Many statements made in history by great minds are still considered simply that, statements. For something to become a law of nature, a little more than common sense is needed. Evidence, data, mathematics. Stephen Hawking, when talking about the rule of law, states in his book The Grand Design (2017, p. 40):  “Our observations of the world tell us that there are no gold spheres larger than a mile wide, and we can be pretty confident  there never will be. Still, we have no reason to believe that there couldn’t be one, and so the statement [by John W. Carrol ‘All gold spheres are less than a mile in diameter’] is not considered a law.”

Truth is, not all clever thoughts become scientific  laws. Similarly, not all good ideas in our global society become legislations. Our common sense is telling us that the system isn’t working for everyone. It is telling us that there is inequality, imbalanced economics, and supporting evidence (both, qualitative and quantitative) to prove that a better framework could be achieved.

The online newspaper EXPRESS from the United Kingdom, published an article in April, 2016 exposing the statistics about work-related rates of anxiety, depression and stress.Last year alone a record 17 million working days were lost, costing the economy at least £2.4billion, according to the UK Statistics Authority. Figures taken from the Labour Force Survey show that such absenteeism has increased by 25 per cent over the past year. This compares with 13.6 million days lost in 2014 and 15.2 million days during 2013”.  A  glitch of the system. An  identified pattern that  illustrates the way system routines and entire mainstream societal lifestyles can go against the natural flow that comes with individuality.  [Read Article]

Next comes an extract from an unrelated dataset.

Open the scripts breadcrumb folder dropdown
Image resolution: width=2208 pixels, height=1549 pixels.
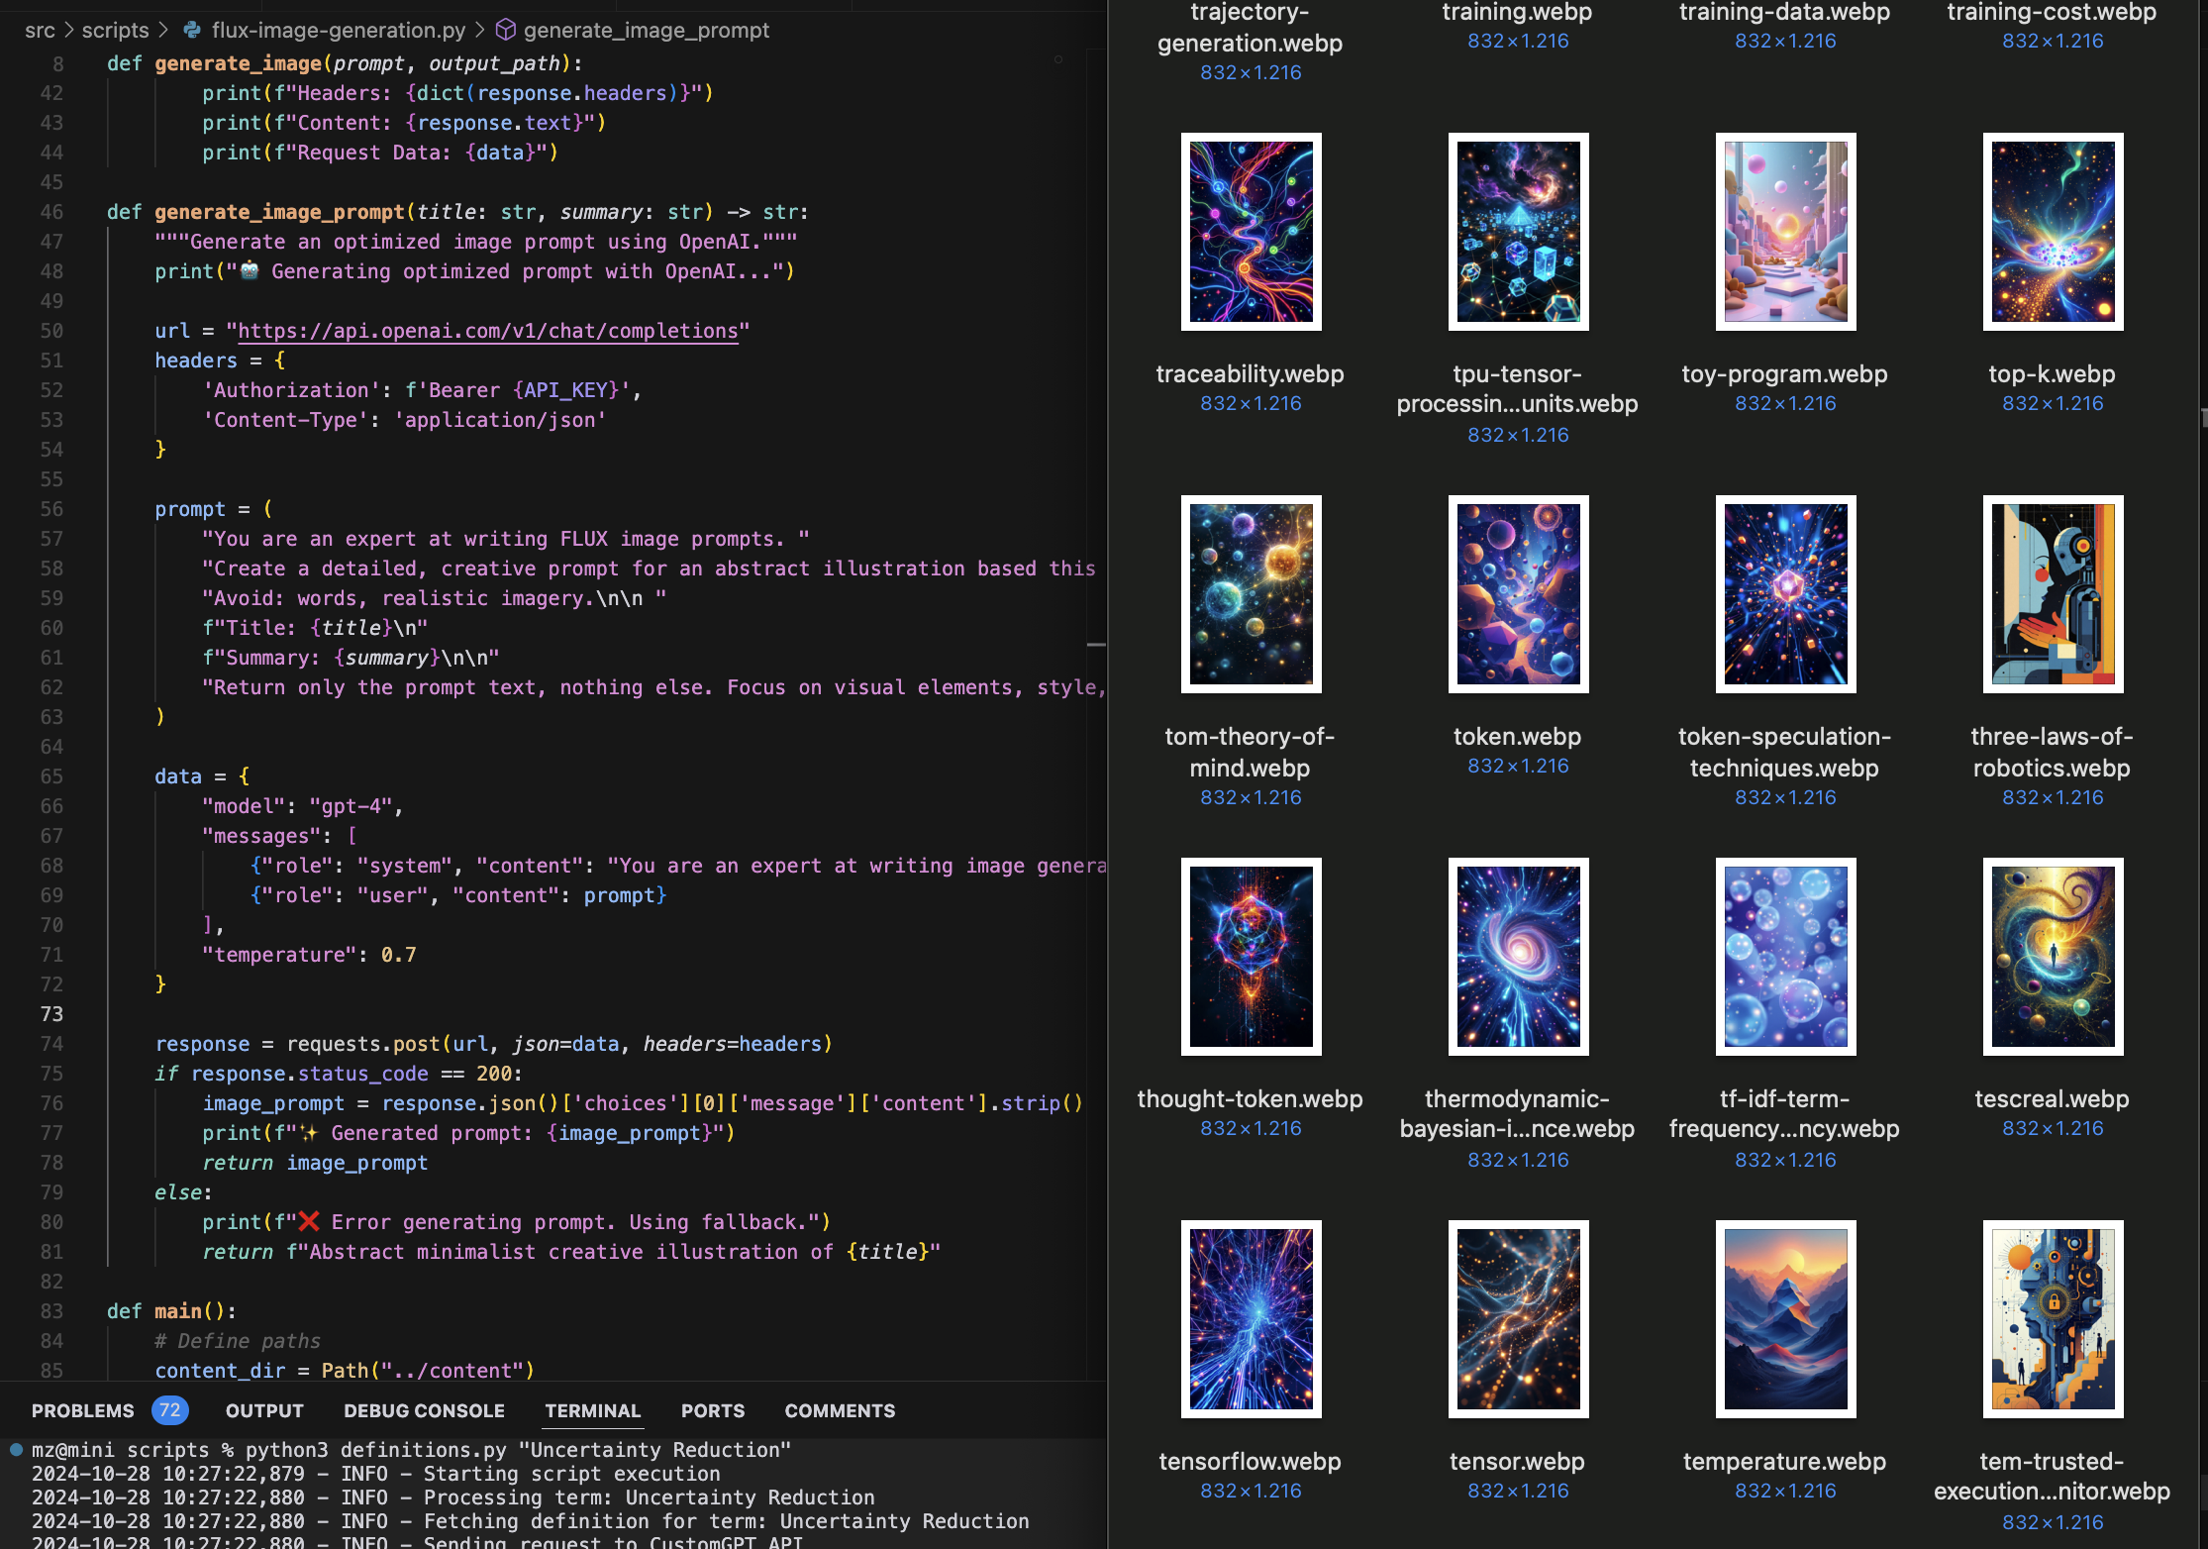point(115,30)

It is impossible to assume that people will feel like doing the same thing at the same time on different days. We hear politicians all around the world talking about the economy and how bringing more jobs is the solution; however, what do you say to those who are stuck in a job that doesn’t fulfil them?  Indeed, we need to continue to push psychology into politics if we truly want to achieve a society where congruence is achievable.  We are entering a period where new generations will see revolution as  “mainstream activity”.

As we begin exploring human nature, we realise that this system is made for those who can operate the way machines do; without complaints, with a willingness to invest all their time in another person’s dream rather than their own. Robot-like humans are afraid of change, and often overlook their own dissatisfaction until a crisis manifests.  This is why instead of seeing economy as the priority, we need to focus on humanity, and on creating new opportunities for those who face the zero sum game created by corporations.